Late last year, Hachette UK announced a consolidation of its many London offices into one location on London’s Embankment. It was described as “a bricks and mortar move”—one designed to enjoy the benefits of having a centralised location, without diminishing the federalist structure that has served the corporates well.
This week Penguin Random House announced the creation of one giant children’s publishing business, merging the formidable and individual operations currently based at the Strand and in Ealing under one management, overseen by Penguin Children’s m.d Francesca Dow, with RHCP’s Philippa Dickinson taking a step back before retiring in 2015.

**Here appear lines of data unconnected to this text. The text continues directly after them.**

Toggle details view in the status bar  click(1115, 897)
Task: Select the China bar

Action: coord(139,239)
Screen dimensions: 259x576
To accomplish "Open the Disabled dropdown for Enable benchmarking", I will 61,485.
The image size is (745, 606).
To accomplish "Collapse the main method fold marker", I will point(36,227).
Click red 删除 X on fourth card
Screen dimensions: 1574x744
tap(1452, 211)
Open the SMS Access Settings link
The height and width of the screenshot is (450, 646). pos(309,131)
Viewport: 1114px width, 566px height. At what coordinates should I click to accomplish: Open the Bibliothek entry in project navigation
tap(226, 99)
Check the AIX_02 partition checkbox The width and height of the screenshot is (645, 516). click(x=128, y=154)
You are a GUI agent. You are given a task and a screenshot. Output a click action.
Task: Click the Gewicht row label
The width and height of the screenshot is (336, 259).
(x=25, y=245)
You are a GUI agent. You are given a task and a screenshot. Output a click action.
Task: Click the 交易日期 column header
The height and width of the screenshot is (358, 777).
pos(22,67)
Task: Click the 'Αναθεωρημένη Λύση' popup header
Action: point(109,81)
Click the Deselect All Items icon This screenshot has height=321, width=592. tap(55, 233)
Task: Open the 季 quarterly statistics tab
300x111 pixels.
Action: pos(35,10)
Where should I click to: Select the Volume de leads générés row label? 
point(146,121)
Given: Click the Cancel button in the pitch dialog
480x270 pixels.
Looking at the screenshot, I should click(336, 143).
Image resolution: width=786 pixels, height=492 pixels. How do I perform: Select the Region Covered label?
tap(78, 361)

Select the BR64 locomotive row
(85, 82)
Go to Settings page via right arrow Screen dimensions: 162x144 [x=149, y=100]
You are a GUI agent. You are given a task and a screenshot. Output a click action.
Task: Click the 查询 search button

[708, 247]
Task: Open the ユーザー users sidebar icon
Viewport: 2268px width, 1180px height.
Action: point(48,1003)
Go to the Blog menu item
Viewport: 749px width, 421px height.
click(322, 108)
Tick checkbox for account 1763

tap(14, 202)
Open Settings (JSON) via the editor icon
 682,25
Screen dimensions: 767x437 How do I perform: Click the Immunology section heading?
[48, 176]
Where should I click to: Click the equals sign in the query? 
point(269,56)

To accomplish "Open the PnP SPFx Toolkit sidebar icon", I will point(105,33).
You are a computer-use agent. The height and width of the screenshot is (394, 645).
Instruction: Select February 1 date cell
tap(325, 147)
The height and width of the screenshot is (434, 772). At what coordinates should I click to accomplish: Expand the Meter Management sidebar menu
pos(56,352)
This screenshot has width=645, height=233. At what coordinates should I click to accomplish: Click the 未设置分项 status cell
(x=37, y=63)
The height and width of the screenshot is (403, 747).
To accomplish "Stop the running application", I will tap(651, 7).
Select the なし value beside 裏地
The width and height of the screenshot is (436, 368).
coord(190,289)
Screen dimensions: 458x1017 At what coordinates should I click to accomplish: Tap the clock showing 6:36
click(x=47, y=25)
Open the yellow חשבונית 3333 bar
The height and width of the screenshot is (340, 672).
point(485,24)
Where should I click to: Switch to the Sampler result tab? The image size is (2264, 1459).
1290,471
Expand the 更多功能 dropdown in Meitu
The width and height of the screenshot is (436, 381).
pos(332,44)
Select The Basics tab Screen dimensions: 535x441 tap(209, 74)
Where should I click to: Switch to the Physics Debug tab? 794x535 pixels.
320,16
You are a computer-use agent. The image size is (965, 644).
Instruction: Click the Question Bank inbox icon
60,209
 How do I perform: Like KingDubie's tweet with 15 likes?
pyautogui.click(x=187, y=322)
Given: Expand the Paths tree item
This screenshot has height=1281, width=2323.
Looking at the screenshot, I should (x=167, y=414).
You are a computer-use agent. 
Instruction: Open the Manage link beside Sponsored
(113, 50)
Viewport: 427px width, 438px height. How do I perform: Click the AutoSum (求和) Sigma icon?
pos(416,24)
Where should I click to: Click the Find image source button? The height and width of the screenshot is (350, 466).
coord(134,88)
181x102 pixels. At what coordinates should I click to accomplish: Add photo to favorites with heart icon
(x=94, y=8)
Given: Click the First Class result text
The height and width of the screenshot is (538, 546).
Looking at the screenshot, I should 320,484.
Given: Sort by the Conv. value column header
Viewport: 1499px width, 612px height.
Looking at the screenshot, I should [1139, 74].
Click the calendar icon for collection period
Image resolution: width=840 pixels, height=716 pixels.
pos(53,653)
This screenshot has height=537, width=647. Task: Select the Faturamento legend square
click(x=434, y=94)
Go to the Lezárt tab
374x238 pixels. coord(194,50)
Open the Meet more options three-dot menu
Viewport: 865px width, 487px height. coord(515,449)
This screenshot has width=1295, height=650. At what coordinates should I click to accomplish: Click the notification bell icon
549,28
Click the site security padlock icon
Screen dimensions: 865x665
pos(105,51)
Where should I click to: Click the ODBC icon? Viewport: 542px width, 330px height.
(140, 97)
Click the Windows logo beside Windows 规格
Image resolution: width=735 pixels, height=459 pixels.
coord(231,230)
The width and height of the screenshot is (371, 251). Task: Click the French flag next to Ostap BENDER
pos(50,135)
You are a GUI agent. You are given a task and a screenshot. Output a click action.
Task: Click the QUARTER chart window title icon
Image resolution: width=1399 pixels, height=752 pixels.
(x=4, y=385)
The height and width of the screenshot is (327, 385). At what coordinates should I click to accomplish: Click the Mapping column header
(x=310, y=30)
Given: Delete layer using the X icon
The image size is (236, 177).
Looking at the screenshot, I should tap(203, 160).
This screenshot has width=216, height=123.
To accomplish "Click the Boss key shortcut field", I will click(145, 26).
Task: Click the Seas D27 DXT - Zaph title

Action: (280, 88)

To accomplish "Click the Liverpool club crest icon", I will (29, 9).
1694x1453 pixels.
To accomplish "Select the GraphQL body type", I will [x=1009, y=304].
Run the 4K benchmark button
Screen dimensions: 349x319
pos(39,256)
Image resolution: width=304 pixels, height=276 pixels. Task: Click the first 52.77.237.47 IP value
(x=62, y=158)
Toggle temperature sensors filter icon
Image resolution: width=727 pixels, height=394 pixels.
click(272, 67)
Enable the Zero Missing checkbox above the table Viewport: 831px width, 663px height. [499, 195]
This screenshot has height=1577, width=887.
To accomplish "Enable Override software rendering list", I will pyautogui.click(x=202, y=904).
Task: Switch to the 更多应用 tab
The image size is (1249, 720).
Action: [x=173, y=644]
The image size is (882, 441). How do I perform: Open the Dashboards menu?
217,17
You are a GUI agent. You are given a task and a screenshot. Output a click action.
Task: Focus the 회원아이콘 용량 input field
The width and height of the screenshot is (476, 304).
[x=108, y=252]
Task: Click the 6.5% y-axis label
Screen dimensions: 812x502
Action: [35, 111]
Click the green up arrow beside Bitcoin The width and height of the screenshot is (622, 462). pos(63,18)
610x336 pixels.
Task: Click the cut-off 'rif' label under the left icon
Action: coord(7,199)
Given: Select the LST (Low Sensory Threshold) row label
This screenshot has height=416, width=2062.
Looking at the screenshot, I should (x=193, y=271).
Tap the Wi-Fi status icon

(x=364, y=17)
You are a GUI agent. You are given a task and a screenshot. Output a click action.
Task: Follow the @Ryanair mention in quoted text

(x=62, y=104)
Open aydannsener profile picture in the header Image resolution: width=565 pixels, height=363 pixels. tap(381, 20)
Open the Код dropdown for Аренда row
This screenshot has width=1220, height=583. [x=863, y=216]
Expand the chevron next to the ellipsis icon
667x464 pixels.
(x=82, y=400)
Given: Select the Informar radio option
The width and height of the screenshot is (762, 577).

I hesitate before reading too much into these corporate shifts. PRH chief executive Tom Weldon is right to point to the uniqueness of the children’s marketplace, telling The Bookseller that there are no plans to combine the adult divisions in the same way.
Weldon has highlighted children’s publishing for years as a cornerstone of growth. He is right to. The figures speak for themselves. A decade ago children’s books accounted for a quarter of all printed book sales by volume, now they are up to a third. Some of the biggest brands in the media world—Disney, Skylanders, Lego, Harry Potter—are focused on children.
The value of imprints
Nevertheless, publishing cannot carry on as if the world around it has not shifted, and we cannot pretend these moves aren’t part of a new reality. One might think that much about publishing has changed in the past decade. But some important things have not: imprints, such as Jonathan Cape, Michael Joseph, Black Swan and Puffin still retain separate identities, with their cultures underpinned by distinctiveness of employees, authors and location.
This week we report that Penguin’s Pelican imprint is flying again after 30 years in the nest. The zeitgeist might be against “the imprint”—important to insiders, but not to readers, so we are told—but these parts should not be under-estimated, since they often outperform the whole.
In an interview in The Bookseller in November, Orion’s chief executive David Young said of Random House’s decision to keep Transworld in Ealing in the noughties: “They’ll change that at their peril.” It was not a flippant statement. The publishing body is a fragile thing: expecting it to do different things and flourish may lead to disappointment.
We may think, with publishing’s smooth transition to digital behind us, that the road ahead is clear. But this is unlikely. Digital will continue to disrupt, print to waver. The new business models (such as subscription) may not be as lucrative as the ones being replaced. Even the brands, as we learn this week, are not so secure.
There are difficult choices ahead - for all.